• Goal of the exercise: Extract every line of the listing below and reproduce each one without alteration.

[Word and element locating data]
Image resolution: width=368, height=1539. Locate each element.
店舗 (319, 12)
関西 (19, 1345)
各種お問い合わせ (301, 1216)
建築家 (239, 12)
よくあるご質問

• Exercise response:
Image resolution: width=368, height=1539. Locate each element.
店舗 (319, 12)
関西 (19, 1345)
各種お問い合わせ (301, 1216)
建築家 (239, 12)
よくあるご質問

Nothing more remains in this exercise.